▶ Collected data entries:
• • • • • • •
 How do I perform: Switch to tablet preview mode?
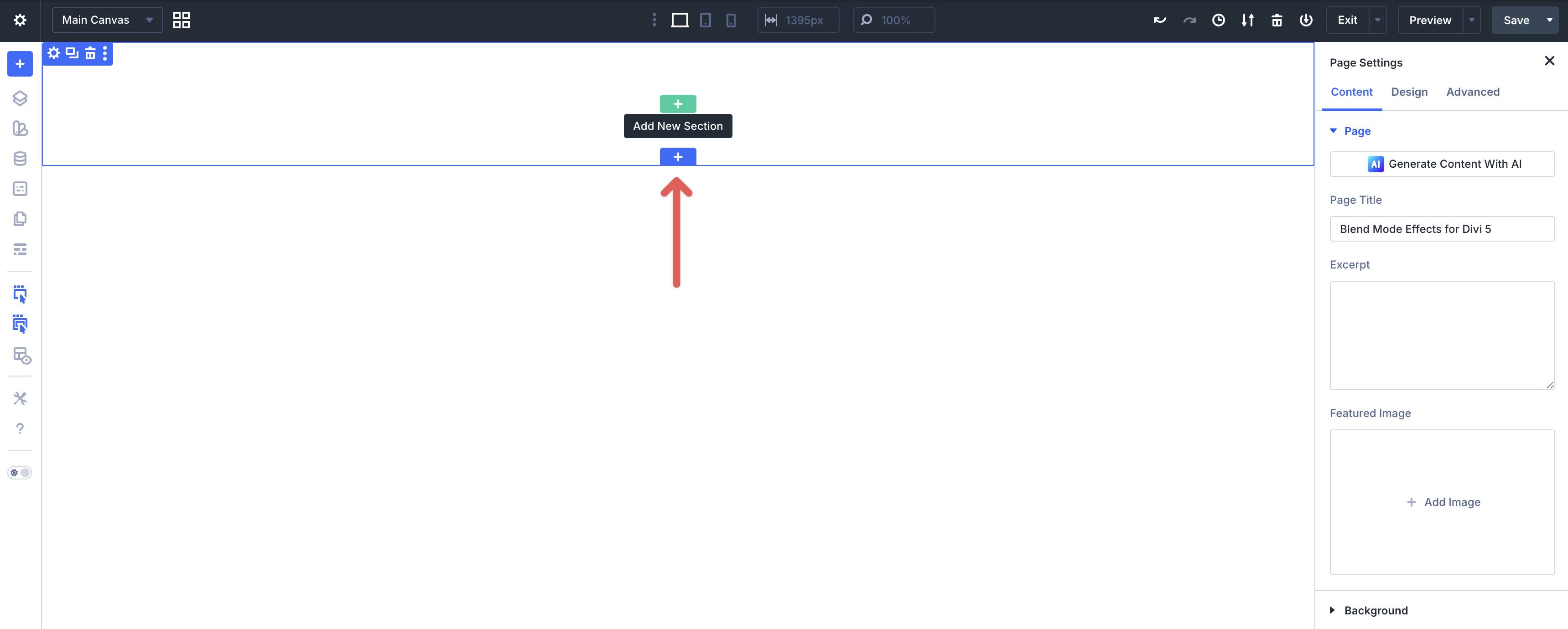[705, 20]

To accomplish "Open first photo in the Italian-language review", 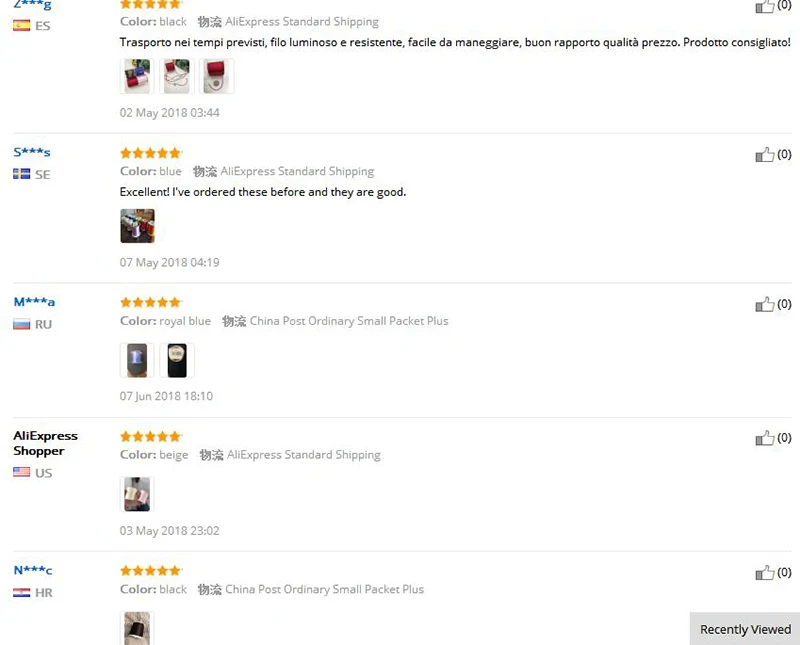I will tap(137, 76).
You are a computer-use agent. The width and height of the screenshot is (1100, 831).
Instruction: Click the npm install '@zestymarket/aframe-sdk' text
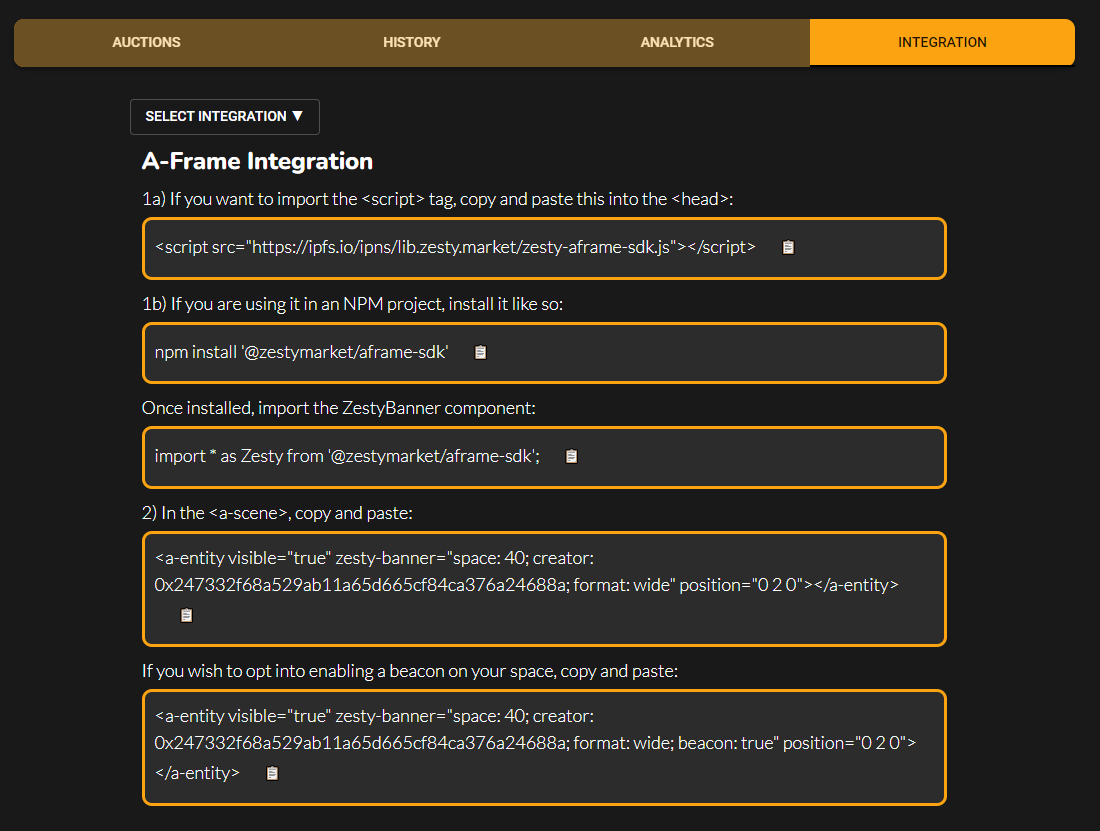(x=301, y=352)
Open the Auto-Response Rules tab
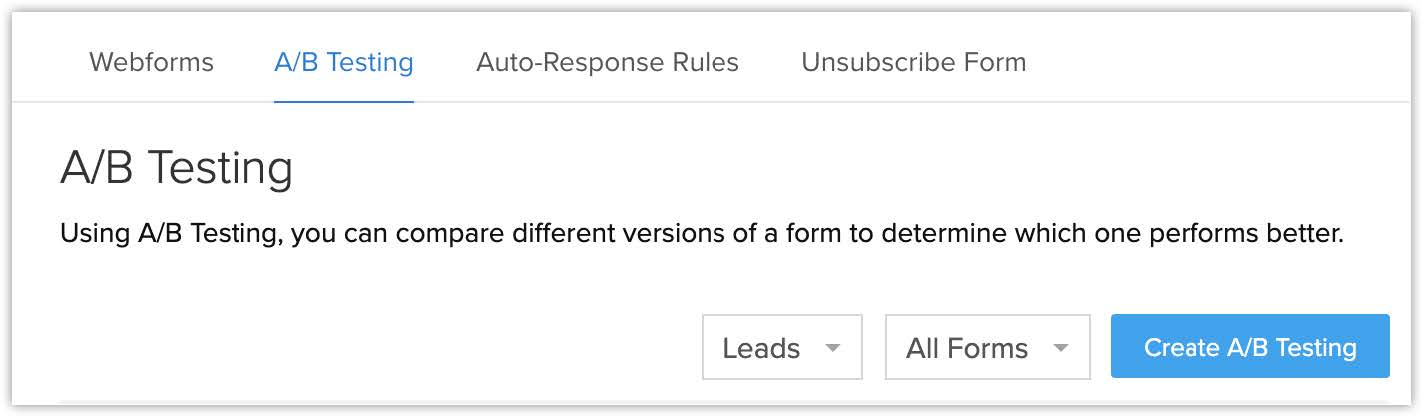Viewport: 1423px width, 417px height. [x=607, y=62]
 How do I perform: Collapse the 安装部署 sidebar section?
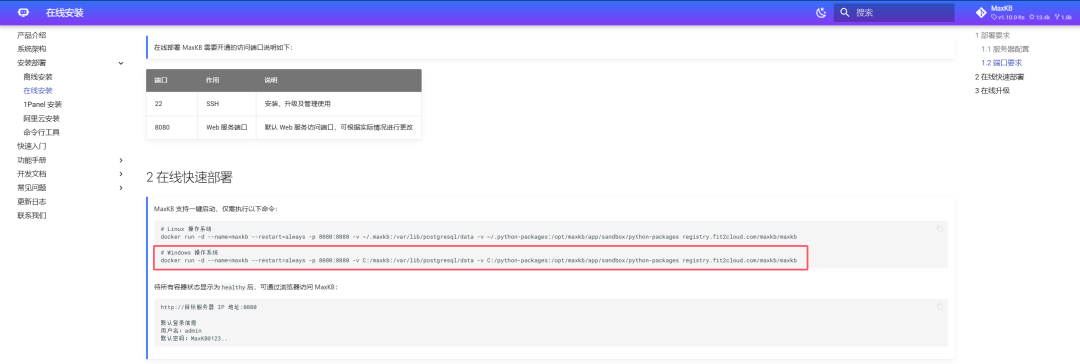[x=121, y=63]
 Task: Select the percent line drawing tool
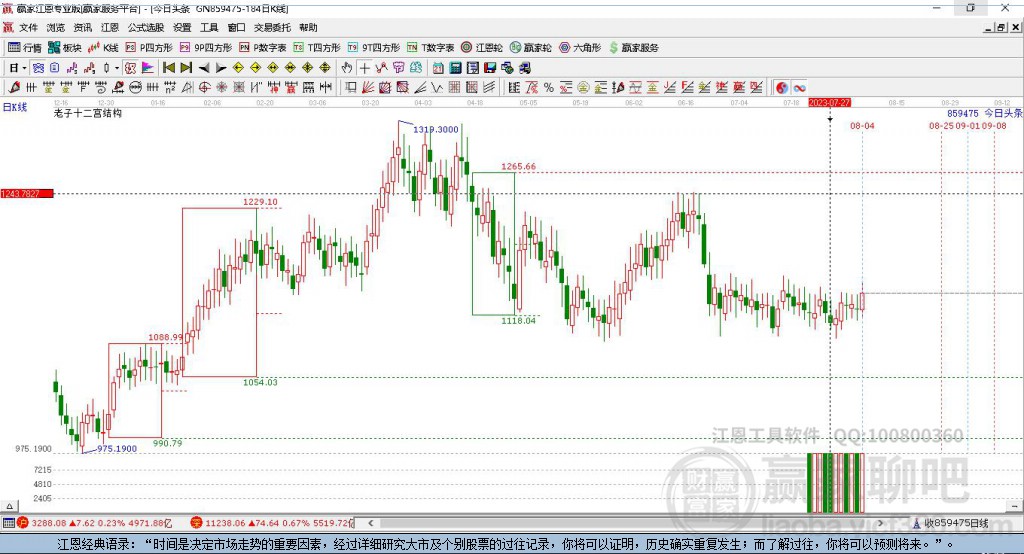tap(549, 88)
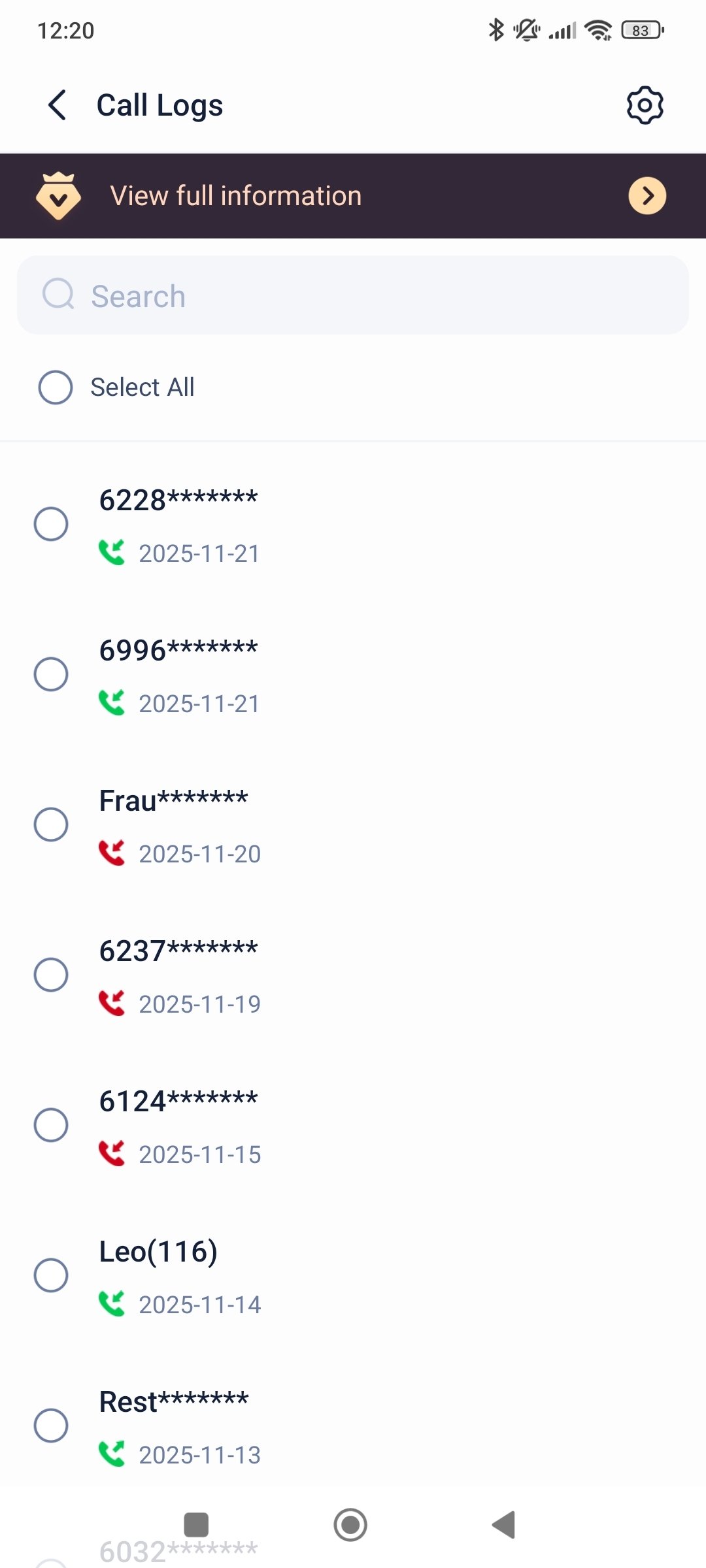Select the Rest call log entry
Screen dimensions: 706x1568
51,1426
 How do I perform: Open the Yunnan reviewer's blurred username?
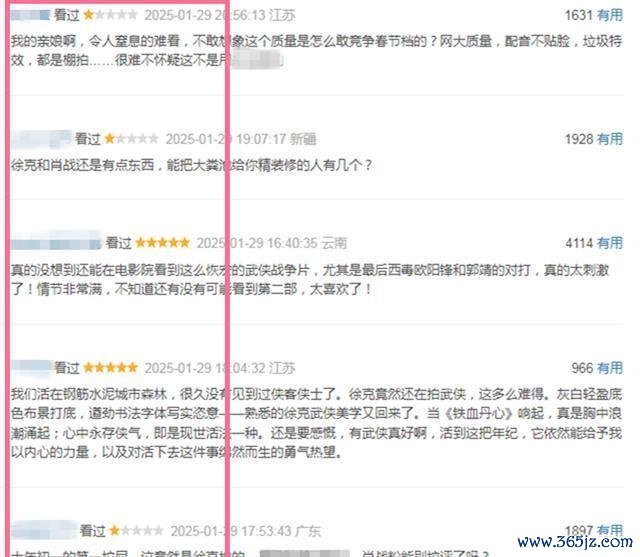(x=56, y=243)
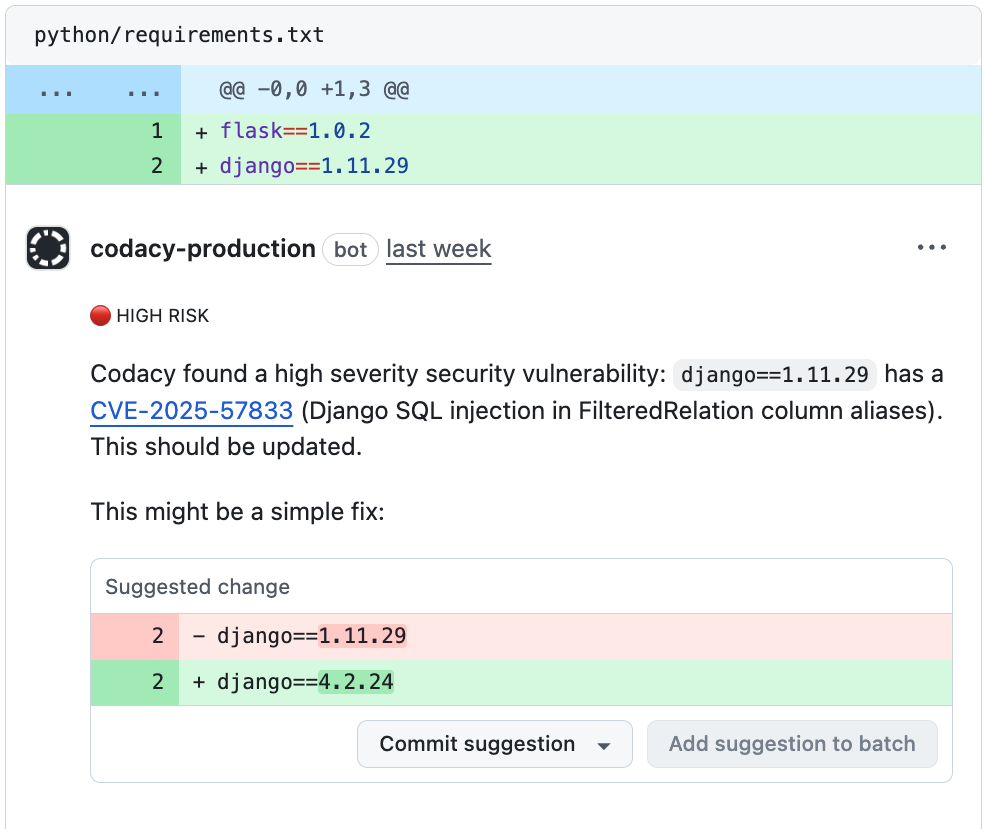Open the CVE-2025-57833 vulnerability link
This screenshot has width=986, height=829.
click(191, 411)
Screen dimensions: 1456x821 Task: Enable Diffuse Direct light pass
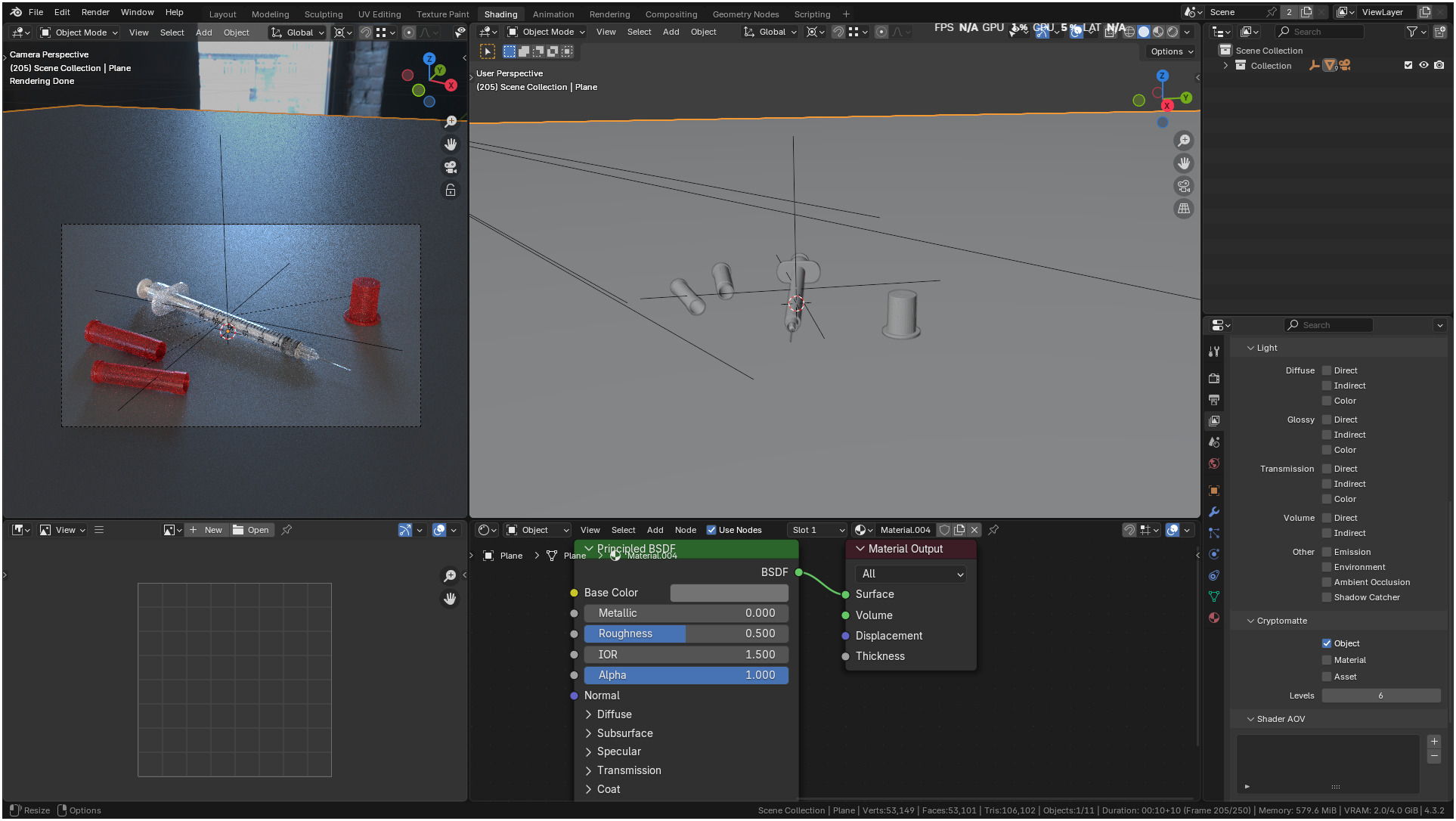pyautogui.click(x=1327, y=370)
• • • • • • •
▶ To do:
Convert the lines from the one with "Task: Select the percent line drawing tool" through the end of the lines into a numbered list, leaving out blank lines and pictures.

▶ Right answer:
1.  Task: Select the percent line drawing tool
2. tap(549, 88)
3. Select the Rest call log entry
4. Screen dimensions: 706x1568
5. 51,1426
6.  How do I perform: Open the Yunnan reviewer's blurred username?
7. (x=56, y=243)
8. Open the CVE-2025-57833 vulnerability link
9. This screenshot has width=986, height=829.
10. click(191, 411)
11. Screen dimensions: 1456x821 Task: Enable Diffuse Direct light pass
12. pyautogui.click(x=1327, y=370)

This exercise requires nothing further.